Talks have been underway in the EU for some time in relation to the introduction of a tax on financial transactions. The concept is not new — approximately forty countries apply a similar tax all over the world. In the past year, 29 billion euro was collected by these states through the various financial organisations.

“The European Commission put forth the initial proposal for the introduction of the transaction tax on the level of the EU. The Commission argued that currently banks assume a relatively small tax burden in comparison to other participants in society, and the financial sector would more fairly contribute to public dues by way of the new tax. The single EU tax would furthermore remedy imbalances on the internal market, as presently, Member States tax financial services in significantly varying degrees and this seriously distorts competition” said Dr. Balázs Békés, tax partner of Faludi Wolf Theiss Attorneys at Law.

In addition to the Commission, several Member States support the idea, including Germany, France, Austria, Italy and Spain. The transaction tax could even have beneficial effects for Member States in the long term if the collected tax revenues could replace the payments made by the Member States. Presently the EU does not collect independent revenues, as there is no single EU corporate tax or personal income tax, but Member States contribute to the EU budget with their payments. If financial transactions were taxed, according to some plans the collected revenues would partly or entirely replace the payments made by Member States and ease the burdens of Member States. Others argue that the revenues collected from a possible transaction tax could be allocated to the implementation of Community objectives, such as the slowing down of climate change or development.

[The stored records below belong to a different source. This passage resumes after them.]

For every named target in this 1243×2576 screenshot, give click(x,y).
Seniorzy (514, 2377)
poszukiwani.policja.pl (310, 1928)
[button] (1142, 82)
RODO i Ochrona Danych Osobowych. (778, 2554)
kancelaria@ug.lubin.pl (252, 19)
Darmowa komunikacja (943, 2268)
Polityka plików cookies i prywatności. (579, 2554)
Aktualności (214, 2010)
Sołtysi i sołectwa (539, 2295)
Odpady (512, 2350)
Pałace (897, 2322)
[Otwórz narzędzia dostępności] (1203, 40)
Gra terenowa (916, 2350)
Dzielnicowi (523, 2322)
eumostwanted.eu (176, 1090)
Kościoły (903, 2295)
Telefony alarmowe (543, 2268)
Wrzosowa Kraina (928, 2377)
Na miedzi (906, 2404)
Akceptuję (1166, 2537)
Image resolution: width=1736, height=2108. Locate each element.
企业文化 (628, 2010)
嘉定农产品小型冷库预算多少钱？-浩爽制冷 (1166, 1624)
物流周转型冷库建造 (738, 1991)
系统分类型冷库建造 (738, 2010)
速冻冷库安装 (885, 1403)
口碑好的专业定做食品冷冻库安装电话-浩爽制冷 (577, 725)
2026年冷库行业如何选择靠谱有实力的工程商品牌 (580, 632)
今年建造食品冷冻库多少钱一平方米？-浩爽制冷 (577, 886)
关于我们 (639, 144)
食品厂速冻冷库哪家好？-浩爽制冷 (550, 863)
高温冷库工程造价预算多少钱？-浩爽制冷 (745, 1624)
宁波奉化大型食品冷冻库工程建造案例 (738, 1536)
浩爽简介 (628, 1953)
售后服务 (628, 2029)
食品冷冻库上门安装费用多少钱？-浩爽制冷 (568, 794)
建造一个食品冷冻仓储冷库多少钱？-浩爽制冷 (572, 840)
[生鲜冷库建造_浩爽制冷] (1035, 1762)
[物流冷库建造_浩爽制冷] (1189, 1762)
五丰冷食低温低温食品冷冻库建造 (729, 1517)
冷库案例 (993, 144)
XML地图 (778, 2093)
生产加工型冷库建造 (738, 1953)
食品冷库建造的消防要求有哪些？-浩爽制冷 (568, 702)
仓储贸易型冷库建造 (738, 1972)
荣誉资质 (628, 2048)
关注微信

There are also many opponents to the proposal. Great Britain, the Czech Republic, the Netherlands and Sweden expressed serious doubts about the transaction tax. The opposition of the British has recently posed an obstacle to the process aiming at the introduction of the single transaction tax. The British, who have been taxing financial transactions since 1989, oppose the approval of the proposal because they are concerned that the introduction of the new tax would significantly throttle the British economy; currently 80 percent of European financial transactions are conducted through London.

At the meeting of EU finance ministers held a few days ago, several problematic issues were discussed, but no major breakthrough was achieved. As a continuation of the meeting, the Council is expected to hold a new political debate on the issue on 21 June 2012.

Decision making is particularly difficult in the European Union in relation to tax issues, as such decisions must be unanimously approved by the Member States. Some experts argue that it is possible that upon German and French pressure, Member States who support the idea will introduce the transaction tax in a narrower scope, in the framework of so-called “enhanced cooperation”, possibly as early as the end of this year. “Enhanced cooperation” is enabled by the Lisbon Treaty, but in the framework of this only participating Member States would assume any obligations. Non-participating Member States may decide any time to subsequently assume these commitments.

“Beyond the possible implementation of “enhanced cooperation” in a narrower scope, it is currently very doubtful whether the EU transaction tax will be introduced. The proposal of the Commission must be approved by the Member States with a unanimous vote, and this means that the veto of any of the 27 Member States may prevent final approval. The date of the approval of the single EU tax therefore remains quite uncertain” said Dr. Balázs Békés.